**What you have to do**
Leaving the images out, output each entry below exactly.

**Task inputs**

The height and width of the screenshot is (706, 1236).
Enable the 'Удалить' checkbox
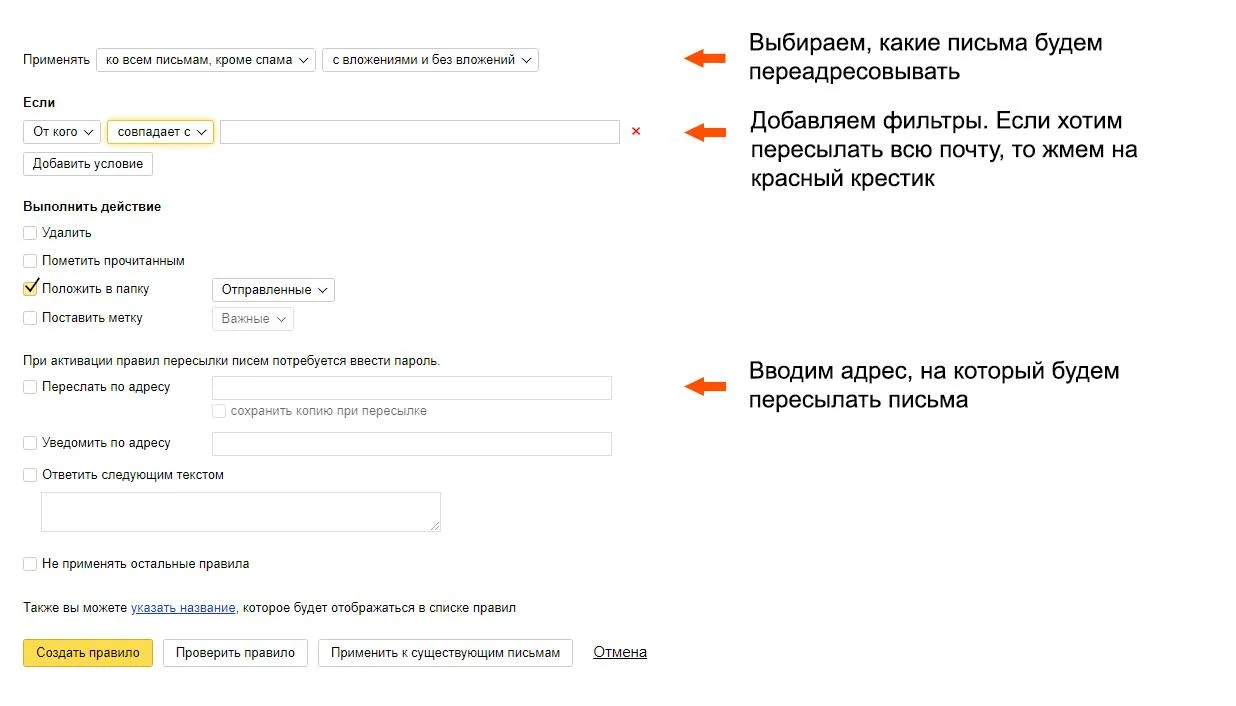[30, 233]
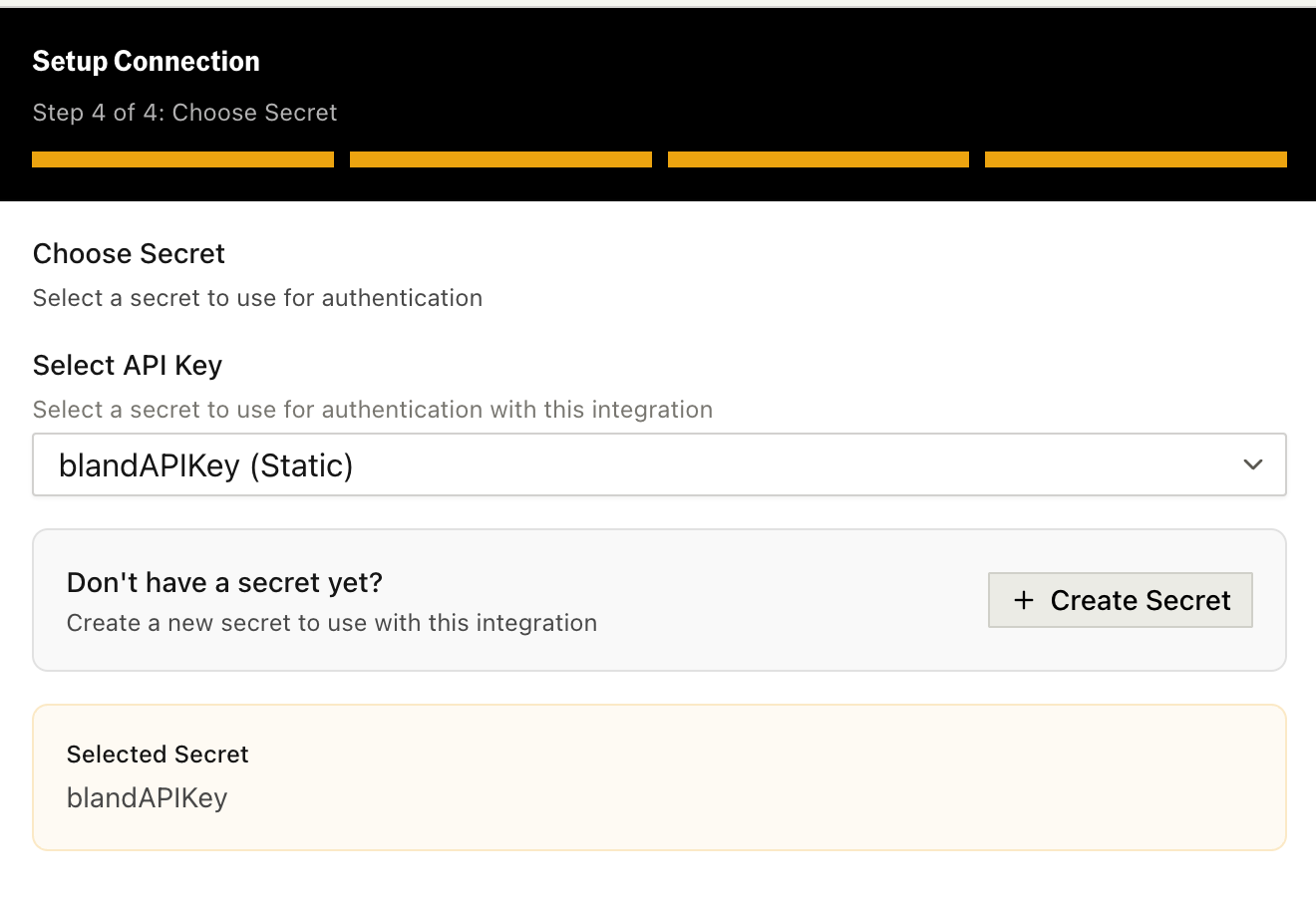The height and width of the screenshot is (911, 1316).
Task: Click the authentication helper text
Action: (x=257, y=297)
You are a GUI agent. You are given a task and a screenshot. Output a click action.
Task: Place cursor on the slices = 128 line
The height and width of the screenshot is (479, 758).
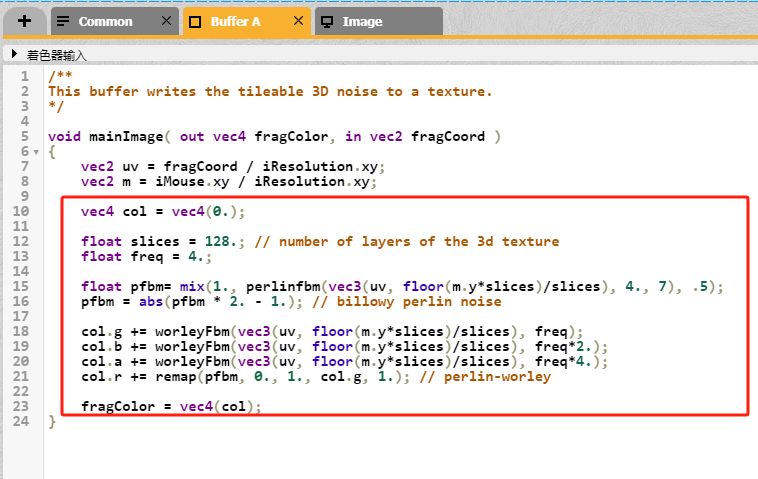[x=160, y=241]
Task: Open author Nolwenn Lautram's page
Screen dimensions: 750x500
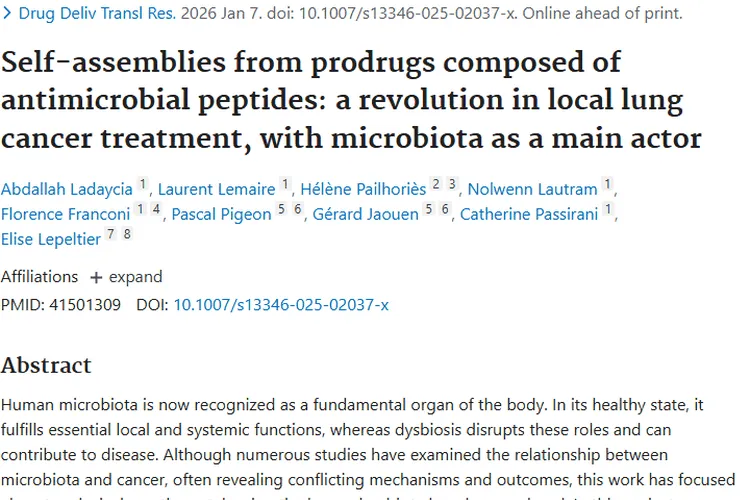Action: pyautogui.click(x=532, y=188)
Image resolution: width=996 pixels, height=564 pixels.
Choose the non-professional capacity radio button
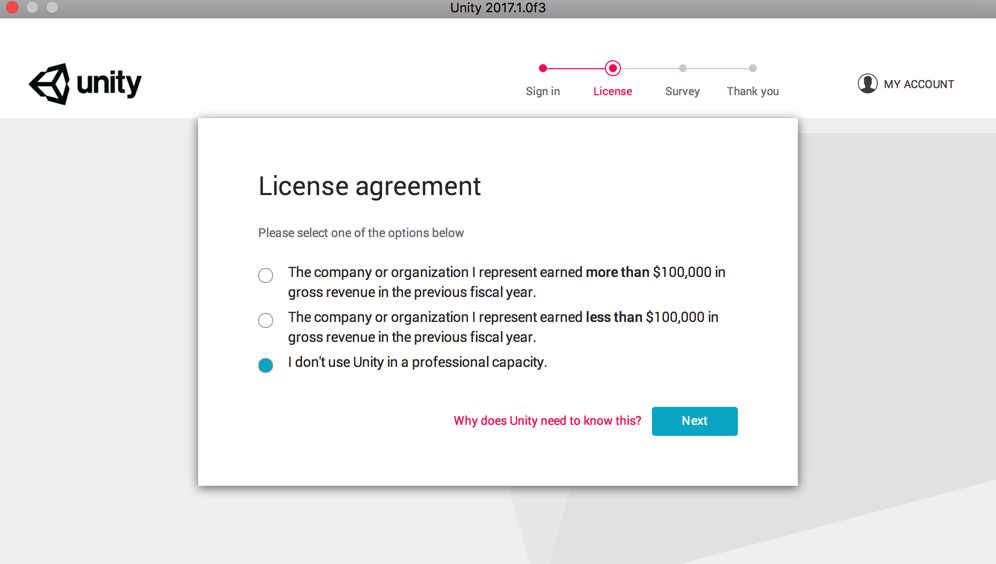point(266,366)
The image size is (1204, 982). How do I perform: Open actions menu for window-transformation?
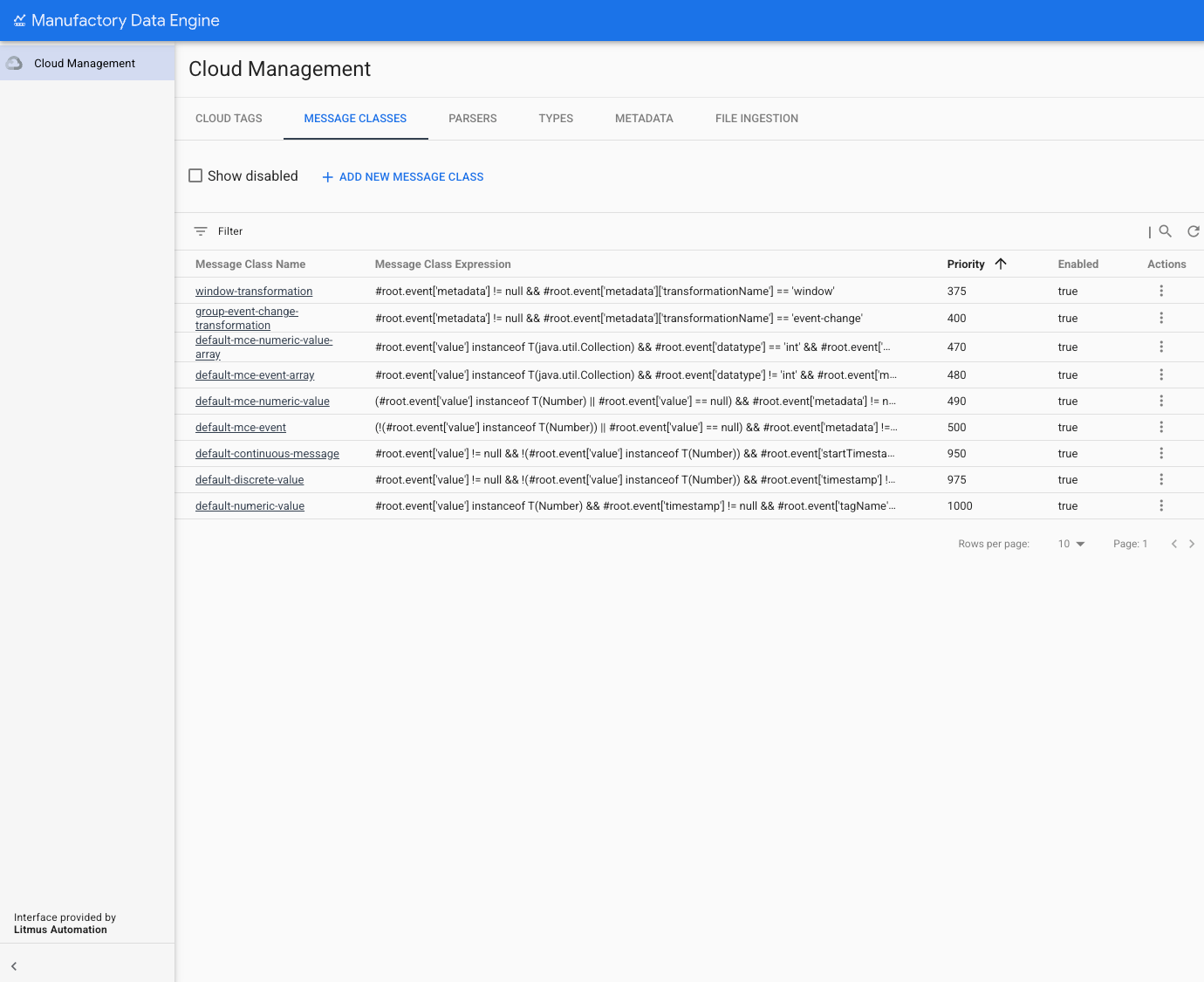coord(1161,291)
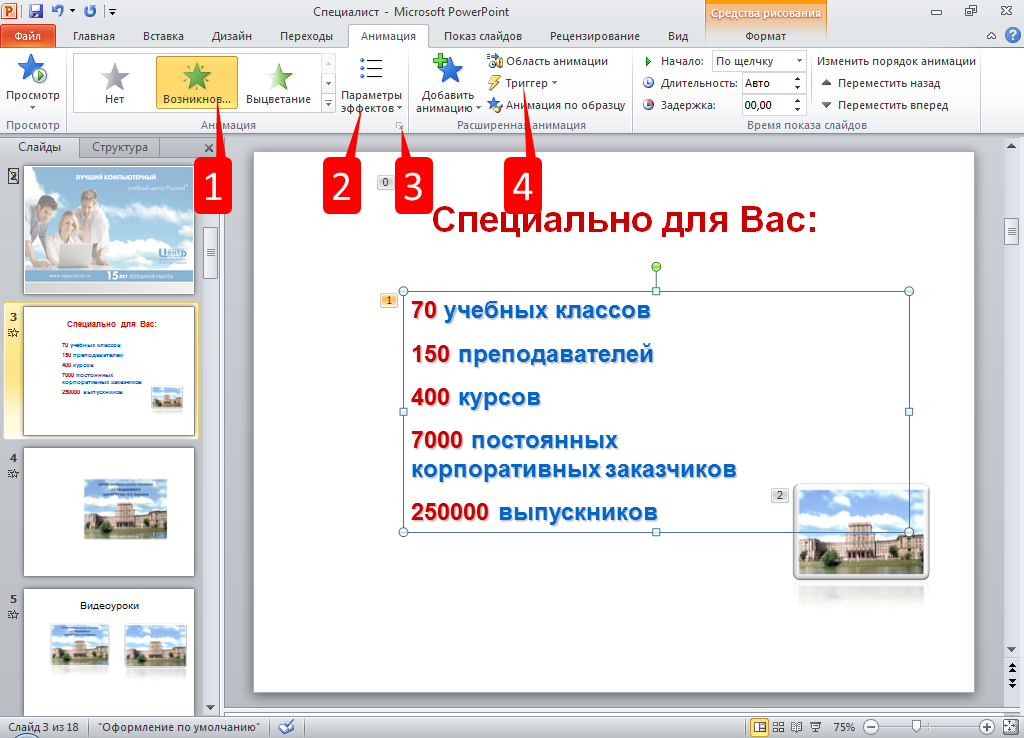The image size is (1024, 738).
Task: Click Animation Painter (Анимация по образцу)
Action: [556, 105]

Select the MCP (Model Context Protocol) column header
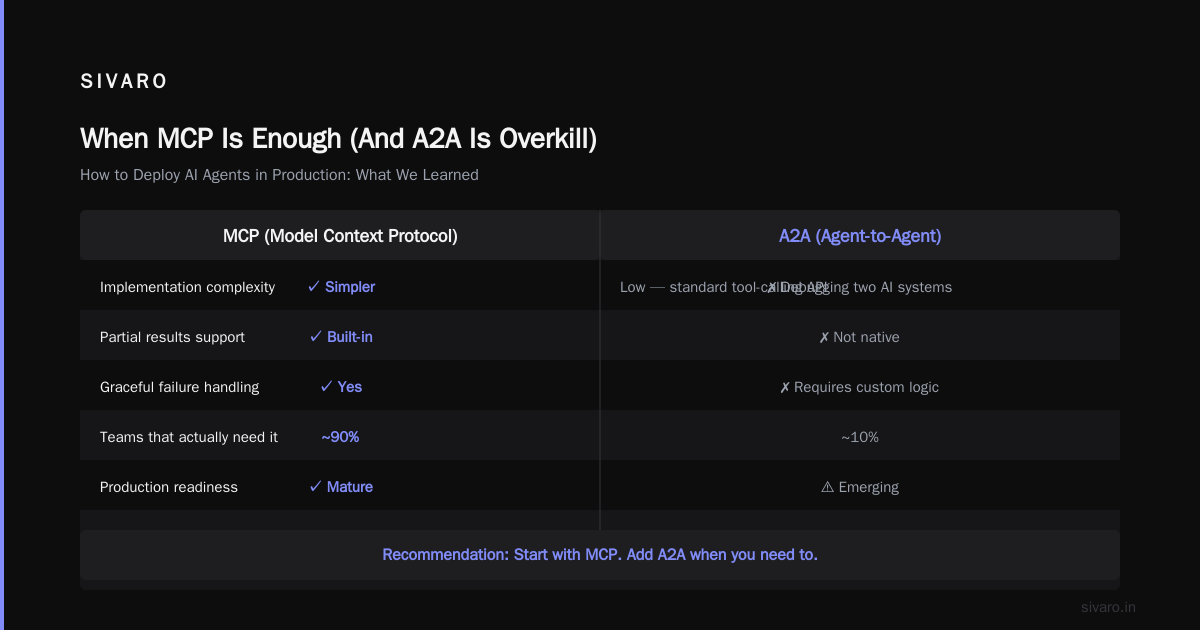(x=340, y=236)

**Response box**
The height and width of the screenshot is (706, 1236).
Enable the 'Удалить' checkbox
[30, 233]
The height and width of the screenshot is (911, 1316).
Task: Click the authentication helper text
Action: (x=257, y=297)
You are a GUI agent. You are given a task and a screenshot. Output a click action.
Task: Place cursor on the slices = 128 line
The height and width of the screenshot is (479, 758).
[x=160, y=241]
Task: Open author Nolwenn Lautram's page
Screen dimensions: 750x500
Action: pyautogui.click(x=532, y=188)
Image resolution: width=996 pixels, height=564 pixels.
Choose the non-professional capacity radio button
point(266,366)
The image size is (1204, 982). How do I perform: Open actions menu for window-transformation?
coord(1161,291)
The image size is (1024, 738).
Task: Click Animation Painter (Анимация по образцу)
Action: [556, 105]

Select the MCP (Model Context Protocol) column header
(x=340, y=236)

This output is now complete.